▶ _Your task_: Rewrite the rows from the line holding "Identify the location of Draw tool." through the line holding "filter channels is", inclusive, renaming "screenshot" to "display" and changing nothing else.

▶ _Supplied records_:
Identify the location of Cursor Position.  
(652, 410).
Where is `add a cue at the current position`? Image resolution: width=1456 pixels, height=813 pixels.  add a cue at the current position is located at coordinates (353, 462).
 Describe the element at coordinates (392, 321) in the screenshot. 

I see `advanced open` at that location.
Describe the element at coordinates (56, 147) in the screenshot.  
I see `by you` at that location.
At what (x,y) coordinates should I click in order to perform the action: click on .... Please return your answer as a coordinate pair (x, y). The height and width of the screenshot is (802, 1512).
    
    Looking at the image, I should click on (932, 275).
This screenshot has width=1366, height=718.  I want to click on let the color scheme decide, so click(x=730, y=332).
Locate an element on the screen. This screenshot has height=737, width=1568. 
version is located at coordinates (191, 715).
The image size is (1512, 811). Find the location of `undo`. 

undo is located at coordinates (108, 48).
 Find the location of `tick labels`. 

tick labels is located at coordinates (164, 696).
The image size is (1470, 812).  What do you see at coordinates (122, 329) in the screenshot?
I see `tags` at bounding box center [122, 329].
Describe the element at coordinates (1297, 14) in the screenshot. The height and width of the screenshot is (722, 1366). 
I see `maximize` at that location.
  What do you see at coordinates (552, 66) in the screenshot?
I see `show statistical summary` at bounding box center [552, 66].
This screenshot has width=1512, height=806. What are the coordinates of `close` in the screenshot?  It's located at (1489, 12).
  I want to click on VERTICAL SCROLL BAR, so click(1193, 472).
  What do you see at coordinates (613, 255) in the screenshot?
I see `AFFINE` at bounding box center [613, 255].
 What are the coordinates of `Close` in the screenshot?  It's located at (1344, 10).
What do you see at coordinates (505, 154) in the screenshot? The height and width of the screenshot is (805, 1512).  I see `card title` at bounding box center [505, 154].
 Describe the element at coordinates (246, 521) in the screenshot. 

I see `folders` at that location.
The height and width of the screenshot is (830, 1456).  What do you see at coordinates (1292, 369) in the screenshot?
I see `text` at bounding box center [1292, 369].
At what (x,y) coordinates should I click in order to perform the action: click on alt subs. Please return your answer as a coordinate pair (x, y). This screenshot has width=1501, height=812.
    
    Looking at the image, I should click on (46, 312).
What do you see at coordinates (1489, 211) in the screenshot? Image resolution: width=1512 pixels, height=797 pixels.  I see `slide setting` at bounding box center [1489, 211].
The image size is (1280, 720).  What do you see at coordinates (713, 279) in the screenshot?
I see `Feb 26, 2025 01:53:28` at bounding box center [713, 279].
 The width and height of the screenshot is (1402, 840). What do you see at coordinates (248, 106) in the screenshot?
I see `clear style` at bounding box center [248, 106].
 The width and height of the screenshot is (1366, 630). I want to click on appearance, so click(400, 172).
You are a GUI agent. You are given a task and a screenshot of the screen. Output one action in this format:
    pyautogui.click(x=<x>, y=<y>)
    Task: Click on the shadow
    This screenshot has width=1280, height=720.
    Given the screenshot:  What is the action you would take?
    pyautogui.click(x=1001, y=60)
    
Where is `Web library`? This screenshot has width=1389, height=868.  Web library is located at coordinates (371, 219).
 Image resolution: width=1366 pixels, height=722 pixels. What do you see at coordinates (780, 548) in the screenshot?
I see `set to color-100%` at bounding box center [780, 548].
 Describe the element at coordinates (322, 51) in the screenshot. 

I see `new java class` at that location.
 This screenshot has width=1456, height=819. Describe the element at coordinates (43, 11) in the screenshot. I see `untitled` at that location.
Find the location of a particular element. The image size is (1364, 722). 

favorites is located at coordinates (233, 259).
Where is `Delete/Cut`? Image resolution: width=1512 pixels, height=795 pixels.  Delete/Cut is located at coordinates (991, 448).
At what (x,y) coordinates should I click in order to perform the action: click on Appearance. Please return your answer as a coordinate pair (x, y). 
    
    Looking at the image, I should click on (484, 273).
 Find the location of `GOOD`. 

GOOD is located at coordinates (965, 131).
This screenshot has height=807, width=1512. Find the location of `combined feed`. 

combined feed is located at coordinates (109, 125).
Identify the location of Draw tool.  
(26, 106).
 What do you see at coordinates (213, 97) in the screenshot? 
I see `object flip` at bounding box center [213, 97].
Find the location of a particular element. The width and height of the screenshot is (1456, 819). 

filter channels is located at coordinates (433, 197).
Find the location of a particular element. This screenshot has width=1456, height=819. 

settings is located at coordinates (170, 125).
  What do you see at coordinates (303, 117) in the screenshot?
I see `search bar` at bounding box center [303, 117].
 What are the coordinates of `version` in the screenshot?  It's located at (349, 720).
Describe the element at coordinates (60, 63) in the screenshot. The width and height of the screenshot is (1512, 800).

▶ _Reply_:
Identify the location of Draw tool.  
(26, 106).
 What do you see at coordinates (213, 97) in the display? 
I see `object flip` at bounding box center [213, 97].
Find the location of a particular element. The width and height of the display is (1456, 819). 

filter channels is located at coordinates (433, 197).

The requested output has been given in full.